● **Task details**:
What you copy should be the lines from the one with "The width and" through the end of the entries, word for word. Omit the pictures.

● **Records from a dataset**:
# # #
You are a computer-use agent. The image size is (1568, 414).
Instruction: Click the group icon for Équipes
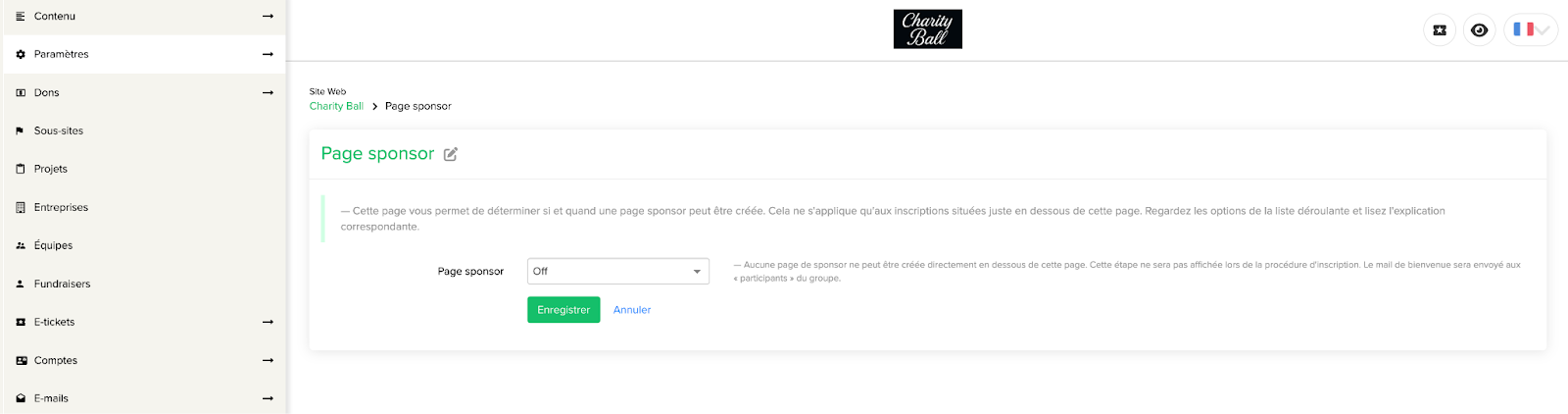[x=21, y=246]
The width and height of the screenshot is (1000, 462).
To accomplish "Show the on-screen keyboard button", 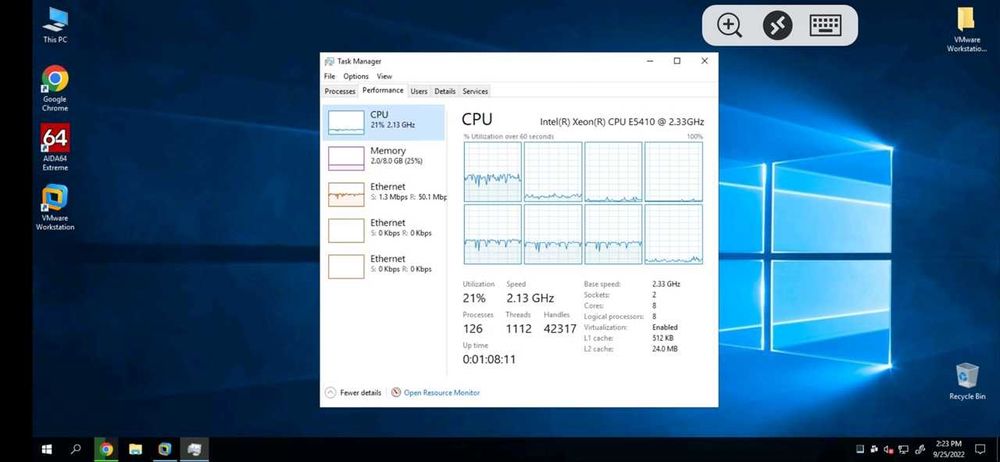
# # #
● **Output**:
The width and height of the screenshot is (1000, 462).
To accomplish "Show the on-screen keyboard button", 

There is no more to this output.